-- PROBLEM DESCRIPTION --
Only the lines below from the one containing "Viewport: 624px width, 495px height." to the one containing "Task: Click the 100 label on temperature axis" should be repeated, both included and unchanged.

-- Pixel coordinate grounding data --
┌──
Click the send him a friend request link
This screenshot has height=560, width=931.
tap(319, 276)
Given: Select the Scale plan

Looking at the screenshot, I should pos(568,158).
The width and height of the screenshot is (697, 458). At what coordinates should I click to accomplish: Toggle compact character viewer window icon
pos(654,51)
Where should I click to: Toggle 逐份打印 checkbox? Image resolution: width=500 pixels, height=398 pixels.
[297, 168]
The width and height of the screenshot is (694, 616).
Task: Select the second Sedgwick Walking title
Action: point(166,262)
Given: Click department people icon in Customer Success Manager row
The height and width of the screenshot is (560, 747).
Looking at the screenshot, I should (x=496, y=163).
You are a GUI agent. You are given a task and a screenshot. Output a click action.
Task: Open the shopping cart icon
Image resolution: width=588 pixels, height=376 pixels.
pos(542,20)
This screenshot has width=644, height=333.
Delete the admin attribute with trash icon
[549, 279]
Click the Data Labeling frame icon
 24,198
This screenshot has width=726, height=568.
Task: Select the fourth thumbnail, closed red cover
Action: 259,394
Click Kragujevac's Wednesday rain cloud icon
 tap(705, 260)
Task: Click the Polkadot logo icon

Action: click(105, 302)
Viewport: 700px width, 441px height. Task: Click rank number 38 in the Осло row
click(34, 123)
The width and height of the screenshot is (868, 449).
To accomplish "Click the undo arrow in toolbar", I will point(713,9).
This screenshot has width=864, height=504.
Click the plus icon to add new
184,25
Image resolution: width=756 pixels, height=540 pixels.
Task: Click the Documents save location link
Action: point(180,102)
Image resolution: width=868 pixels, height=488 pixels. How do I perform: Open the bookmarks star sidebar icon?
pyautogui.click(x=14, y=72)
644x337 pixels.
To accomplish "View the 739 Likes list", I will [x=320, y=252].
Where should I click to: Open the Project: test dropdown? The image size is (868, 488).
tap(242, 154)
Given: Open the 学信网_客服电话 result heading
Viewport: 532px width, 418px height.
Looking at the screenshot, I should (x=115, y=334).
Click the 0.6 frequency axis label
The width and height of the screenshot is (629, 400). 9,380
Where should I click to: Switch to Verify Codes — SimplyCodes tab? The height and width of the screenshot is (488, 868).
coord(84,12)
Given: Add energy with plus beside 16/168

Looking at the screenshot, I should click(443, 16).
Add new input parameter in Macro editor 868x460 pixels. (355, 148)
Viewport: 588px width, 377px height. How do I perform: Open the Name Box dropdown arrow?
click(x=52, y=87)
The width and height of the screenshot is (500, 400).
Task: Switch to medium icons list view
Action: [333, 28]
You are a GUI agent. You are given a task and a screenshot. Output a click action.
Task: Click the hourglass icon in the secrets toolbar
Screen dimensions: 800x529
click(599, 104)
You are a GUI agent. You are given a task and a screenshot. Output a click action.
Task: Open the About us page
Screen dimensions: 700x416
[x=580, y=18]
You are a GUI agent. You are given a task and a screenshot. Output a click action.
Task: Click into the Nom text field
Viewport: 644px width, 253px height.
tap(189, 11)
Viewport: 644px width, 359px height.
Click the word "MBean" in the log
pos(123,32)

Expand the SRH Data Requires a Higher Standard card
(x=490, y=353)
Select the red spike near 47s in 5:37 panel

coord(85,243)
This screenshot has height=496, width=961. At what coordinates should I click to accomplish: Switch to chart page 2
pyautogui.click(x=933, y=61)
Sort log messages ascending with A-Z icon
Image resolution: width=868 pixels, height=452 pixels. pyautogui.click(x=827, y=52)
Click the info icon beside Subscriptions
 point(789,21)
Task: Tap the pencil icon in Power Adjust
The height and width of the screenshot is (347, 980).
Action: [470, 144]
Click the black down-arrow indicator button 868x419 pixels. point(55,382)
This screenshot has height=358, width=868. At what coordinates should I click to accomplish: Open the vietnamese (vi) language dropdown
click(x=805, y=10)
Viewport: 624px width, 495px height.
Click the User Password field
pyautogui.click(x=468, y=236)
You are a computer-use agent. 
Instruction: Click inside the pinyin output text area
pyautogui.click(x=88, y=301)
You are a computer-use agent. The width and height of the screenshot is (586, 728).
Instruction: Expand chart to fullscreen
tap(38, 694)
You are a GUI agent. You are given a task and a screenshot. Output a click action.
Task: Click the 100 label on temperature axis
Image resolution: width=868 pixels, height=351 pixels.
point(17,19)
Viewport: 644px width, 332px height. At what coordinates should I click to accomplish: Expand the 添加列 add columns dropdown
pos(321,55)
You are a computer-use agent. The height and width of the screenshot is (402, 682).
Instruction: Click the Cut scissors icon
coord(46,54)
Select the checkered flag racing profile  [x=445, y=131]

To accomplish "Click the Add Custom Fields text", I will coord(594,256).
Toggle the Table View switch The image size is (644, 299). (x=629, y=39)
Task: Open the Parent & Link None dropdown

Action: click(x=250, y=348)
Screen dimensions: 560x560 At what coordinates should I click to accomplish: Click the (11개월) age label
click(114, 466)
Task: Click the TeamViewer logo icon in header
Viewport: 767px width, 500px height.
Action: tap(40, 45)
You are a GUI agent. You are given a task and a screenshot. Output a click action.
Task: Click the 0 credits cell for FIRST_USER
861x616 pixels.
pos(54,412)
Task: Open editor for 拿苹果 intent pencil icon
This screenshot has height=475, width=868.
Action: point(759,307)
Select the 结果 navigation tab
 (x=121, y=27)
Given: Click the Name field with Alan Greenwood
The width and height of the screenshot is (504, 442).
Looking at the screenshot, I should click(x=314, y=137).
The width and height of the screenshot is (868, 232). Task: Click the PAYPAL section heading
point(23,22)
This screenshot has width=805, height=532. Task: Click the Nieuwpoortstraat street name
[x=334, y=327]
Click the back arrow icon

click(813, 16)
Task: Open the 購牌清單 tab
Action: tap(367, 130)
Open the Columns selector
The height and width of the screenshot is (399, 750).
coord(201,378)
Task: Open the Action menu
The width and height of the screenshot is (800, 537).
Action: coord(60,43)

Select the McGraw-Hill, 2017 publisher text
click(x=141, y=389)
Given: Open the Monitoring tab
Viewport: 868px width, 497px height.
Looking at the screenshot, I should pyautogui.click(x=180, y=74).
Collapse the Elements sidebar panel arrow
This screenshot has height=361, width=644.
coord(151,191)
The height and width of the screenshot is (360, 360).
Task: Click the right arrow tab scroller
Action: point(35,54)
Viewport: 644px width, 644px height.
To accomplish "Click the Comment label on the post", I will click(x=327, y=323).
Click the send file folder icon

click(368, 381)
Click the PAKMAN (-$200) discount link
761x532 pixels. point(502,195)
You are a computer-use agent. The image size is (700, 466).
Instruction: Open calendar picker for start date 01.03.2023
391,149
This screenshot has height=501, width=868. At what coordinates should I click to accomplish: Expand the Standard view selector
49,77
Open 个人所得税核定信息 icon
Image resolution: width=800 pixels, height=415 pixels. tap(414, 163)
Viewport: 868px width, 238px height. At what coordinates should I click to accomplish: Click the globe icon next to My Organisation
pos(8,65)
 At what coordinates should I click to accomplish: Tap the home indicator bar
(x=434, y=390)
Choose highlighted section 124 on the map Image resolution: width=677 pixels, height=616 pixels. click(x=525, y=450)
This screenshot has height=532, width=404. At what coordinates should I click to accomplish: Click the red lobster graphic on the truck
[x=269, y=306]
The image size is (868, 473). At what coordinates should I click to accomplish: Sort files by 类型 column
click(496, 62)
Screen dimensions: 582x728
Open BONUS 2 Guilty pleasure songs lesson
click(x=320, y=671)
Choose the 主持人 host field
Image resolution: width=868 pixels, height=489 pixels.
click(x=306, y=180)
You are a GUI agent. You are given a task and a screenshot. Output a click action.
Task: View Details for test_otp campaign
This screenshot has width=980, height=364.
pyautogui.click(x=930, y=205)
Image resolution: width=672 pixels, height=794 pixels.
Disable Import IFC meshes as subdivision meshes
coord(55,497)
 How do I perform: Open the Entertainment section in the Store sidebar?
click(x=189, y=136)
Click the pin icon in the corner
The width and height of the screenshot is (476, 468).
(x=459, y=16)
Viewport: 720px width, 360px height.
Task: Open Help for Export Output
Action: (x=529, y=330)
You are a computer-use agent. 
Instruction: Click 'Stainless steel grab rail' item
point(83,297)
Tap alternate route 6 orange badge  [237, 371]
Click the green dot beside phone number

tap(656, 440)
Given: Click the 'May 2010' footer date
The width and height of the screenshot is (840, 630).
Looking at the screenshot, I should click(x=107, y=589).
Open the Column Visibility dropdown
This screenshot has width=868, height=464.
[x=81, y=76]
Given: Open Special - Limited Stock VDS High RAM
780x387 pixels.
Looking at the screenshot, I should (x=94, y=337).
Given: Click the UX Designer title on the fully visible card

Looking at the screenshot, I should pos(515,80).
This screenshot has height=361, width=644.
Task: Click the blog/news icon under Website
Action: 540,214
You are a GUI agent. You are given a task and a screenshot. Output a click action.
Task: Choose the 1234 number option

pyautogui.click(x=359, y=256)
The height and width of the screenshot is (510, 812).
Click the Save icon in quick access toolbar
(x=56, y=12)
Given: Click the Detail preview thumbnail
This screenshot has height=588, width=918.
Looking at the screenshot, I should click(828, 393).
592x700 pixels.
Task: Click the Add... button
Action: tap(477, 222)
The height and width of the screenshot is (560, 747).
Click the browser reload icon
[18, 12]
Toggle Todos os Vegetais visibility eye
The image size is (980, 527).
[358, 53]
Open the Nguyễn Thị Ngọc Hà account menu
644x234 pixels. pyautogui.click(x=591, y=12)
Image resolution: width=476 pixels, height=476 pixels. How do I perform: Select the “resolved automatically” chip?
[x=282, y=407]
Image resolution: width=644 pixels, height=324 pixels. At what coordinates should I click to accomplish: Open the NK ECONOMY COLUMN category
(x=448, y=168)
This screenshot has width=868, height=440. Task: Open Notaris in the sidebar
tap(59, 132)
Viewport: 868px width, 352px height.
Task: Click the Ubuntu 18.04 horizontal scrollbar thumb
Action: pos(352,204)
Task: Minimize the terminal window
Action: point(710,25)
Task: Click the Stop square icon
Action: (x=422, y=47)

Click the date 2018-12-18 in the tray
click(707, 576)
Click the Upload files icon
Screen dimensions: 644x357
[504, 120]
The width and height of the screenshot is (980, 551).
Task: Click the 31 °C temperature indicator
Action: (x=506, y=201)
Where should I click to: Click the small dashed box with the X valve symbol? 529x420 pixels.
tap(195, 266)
└──
-- SOLUTION BELOW --
Viewport: 624px width, 495px height.
Click the User Password field
pyautogui.click(x=468, y=236)
You are a computer-use agent. 
Instruction: Click inside the pinyin output text area
pyautogui.click(x=88, y=301)
You are a computer-use agent. The width and height of the screenshot is (586, 728).
Instruction: Expand chart to fullscreen
tap(38, 694)
You are a GUI agent. You are given a task and a screenshot. Output a click action.
Task: Click the 100 label on temperature axis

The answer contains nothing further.